__AIM OF THE TASK__. Please change "Where should I click to" to "Where do I click to" in the listing below, starting at the line that has "This screenshot has width=679, height=499." and stopping after the line that has "pyautogui.click(x=250, y=292)". Return only those lines, with everything else unchanged.

__GIVEN INFORMATION__.
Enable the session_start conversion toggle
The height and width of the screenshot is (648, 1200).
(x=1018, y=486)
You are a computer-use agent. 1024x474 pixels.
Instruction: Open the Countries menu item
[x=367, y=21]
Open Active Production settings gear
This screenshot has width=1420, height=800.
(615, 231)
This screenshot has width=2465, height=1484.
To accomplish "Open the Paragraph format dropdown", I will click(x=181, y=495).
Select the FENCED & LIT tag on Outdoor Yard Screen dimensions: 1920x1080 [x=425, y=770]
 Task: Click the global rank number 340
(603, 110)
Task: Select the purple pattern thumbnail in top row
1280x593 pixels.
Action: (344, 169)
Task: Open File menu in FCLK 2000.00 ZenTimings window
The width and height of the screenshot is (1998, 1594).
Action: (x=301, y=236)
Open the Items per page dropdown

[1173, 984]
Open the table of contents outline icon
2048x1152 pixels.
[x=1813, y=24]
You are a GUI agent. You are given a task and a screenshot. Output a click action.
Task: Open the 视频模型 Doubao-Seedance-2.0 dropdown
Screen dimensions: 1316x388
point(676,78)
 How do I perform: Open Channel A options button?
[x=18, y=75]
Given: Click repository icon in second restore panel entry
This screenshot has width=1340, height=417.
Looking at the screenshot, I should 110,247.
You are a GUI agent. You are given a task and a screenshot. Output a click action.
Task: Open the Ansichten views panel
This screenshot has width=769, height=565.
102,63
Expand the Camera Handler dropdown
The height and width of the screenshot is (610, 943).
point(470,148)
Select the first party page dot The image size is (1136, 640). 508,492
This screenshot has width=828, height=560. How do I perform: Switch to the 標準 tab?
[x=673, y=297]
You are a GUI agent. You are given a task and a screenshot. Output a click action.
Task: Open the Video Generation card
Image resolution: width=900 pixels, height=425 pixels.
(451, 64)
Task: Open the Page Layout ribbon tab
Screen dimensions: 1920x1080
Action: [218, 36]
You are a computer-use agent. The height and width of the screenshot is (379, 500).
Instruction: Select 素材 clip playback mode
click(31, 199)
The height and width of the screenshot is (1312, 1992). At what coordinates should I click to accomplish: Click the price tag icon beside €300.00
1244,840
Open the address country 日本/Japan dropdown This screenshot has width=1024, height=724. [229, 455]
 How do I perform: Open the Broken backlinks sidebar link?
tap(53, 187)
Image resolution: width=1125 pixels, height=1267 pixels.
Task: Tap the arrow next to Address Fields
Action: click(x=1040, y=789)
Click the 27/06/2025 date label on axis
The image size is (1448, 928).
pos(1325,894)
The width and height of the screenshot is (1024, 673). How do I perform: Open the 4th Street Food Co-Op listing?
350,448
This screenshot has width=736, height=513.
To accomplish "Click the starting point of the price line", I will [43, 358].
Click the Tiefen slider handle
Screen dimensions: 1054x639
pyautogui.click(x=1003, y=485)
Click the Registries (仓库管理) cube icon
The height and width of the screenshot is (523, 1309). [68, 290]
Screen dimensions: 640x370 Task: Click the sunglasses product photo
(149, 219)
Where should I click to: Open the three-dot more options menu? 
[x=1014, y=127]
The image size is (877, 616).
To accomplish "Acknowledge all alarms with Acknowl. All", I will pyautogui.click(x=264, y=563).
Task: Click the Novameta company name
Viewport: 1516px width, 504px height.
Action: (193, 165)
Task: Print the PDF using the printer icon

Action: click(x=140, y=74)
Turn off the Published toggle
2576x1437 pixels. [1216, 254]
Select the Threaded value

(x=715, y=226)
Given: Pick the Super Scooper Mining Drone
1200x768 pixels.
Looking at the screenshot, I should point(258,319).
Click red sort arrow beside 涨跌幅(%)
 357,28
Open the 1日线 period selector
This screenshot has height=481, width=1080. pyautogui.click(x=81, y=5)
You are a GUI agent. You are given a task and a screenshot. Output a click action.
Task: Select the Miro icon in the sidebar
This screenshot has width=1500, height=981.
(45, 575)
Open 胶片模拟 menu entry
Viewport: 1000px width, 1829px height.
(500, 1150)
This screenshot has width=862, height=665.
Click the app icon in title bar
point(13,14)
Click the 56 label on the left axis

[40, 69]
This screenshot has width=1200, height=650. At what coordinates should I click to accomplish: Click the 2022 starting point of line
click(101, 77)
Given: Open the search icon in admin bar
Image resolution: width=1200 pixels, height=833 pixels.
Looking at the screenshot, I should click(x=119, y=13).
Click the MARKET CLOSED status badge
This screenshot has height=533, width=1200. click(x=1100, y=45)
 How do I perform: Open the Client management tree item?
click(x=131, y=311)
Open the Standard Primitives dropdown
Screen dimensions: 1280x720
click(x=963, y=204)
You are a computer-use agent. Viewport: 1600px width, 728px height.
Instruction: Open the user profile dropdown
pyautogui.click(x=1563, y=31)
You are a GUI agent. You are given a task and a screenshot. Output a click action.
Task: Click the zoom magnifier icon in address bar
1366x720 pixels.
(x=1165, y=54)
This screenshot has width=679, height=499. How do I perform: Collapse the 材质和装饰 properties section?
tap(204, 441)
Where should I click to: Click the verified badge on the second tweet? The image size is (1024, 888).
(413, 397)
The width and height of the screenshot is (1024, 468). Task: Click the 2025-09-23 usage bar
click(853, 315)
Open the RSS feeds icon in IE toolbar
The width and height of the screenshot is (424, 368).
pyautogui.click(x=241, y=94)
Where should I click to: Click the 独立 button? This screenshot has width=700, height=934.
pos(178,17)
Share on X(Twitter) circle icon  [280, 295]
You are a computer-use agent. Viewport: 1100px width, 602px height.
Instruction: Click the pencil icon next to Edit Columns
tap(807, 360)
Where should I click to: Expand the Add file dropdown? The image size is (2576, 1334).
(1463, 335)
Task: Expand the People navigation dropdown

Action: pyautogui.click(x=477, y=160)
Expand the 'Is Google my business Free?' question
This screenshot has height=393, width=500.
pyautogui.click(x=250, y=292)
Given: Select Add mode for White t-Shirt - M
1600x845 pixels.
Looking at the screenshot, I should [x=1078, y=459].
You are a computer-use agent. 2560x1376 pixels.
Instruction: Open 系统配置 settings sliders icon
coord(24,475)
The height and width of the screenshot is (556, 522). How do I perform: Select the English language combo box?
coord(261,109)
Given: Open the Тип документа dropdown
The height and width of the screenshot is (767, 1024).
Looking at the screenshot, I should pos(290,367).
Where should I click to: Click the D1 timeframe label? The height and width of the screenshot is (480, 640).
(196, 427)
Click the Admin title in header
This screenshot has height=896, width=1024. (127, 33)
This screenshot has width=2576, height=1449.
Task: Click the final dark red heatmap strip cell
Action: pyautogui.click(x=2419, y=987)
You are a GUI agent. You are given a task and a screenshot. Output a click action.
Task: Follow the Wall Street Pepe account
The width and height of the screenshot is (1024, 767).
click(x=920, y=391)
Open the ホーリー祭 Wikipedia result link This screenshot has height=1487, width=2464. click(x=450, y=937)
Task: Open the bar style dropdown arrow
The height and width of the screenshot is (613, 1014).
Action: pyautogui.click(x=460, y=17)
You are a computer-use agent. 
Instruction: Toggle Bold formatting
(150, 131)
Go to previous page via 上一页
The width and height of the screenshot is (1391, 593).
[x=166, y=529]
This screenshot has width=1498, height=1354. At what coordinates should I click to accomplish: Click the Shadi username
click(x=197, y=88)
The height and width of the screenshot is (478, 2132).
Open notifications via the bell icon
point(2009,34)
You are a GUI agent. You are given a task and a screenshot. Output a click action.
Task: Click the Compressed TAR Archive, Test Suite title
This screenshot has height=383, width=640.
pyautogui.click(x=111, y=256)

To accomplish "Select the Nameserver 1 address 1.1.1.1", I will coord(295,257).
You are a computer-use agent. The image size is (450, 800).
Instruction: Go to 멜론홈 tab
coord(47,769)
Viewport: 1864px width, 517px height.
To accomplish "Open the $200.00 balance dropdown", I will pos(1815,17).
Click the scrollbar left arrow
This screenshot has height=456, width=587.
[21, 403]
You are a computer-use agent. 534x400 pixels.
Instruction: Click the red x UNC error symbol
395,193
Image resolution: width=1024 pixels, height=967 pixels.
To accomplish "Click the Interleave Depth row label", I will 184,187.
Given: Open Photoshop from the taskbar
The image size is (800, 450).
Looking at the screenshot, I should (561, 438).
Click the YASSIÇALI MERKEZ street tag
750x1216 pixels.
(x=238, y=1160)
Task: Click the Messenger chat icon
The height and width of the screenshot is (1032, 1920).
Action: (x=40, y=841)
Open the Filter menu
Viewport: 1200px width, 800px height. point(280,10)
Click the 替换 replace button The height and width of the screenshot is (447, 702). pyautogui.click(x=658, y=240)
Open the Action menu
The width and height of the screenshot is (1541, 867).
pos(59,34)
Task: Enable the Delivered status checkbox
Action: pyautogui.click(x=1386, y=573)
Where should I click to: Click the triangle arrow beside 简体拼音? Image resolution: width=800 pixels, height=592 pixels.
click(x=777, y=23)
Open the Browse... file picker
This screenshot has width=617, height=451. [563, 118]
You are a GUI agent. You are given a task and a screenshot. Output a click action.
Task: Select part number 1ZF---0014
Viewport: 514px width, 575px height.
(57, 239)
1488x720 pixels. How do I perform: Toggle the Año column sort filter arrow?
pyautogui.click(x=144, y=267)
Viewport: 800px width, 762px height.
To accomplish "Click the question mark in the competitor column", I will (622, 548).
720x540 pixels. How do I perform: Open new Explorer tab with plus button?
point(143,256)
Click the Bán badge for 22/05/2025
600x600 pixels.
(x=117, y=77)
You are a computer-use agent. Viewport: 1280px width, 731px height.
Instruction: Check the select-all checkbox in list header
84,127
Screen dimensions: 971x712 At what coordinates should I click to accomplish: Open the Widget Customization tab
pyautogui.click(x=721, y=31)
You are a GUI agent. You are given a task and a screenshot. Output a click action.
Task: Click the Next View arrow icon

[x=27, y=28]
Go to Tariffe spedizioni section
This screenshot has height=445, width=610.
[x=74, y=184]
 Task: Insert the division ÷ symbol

__ANSWER TO THE EXERCISE__.
This screenshot has width=679, height=499. How do I perform: Collapse the 材质和装饰 properties section?
tap(204, 441)
Where do I click to: Click the verified badge on the second tweet? The image size is (1024, 888).
(413, 397)
The width and height of the screenshot is (1024, 468). Task: Click the 2025-09-23 usage bar
click(853, 315)
Open the RSS feeds icon in IE toolbar
The width and height of the screenshot is (424, 368).
pyautogui.click(x=241, y=94)
Where do I click to: Click the 独立 button? This screenshot has width=700, height=934.
pos(178,17)
Share on X(Twitter) circle icon  [280, 295]
You are a computer-use agent. Viewport: 1100px width, 602px height.
Instruction: Click the pencil icon next to Edit Columns
tap(807, 360)
Where do I click to: Expand the Add file dropdown? The image size is (2576, 1334).
(1463, 335)
Task: Expand the People navigation dropdown

Action: pyautogui.click(x=477, y=160)
Expand the 'Is Google my business Free?' question
This screenshot has height=393, width=500.
pyautogui.click(x=250, y=292)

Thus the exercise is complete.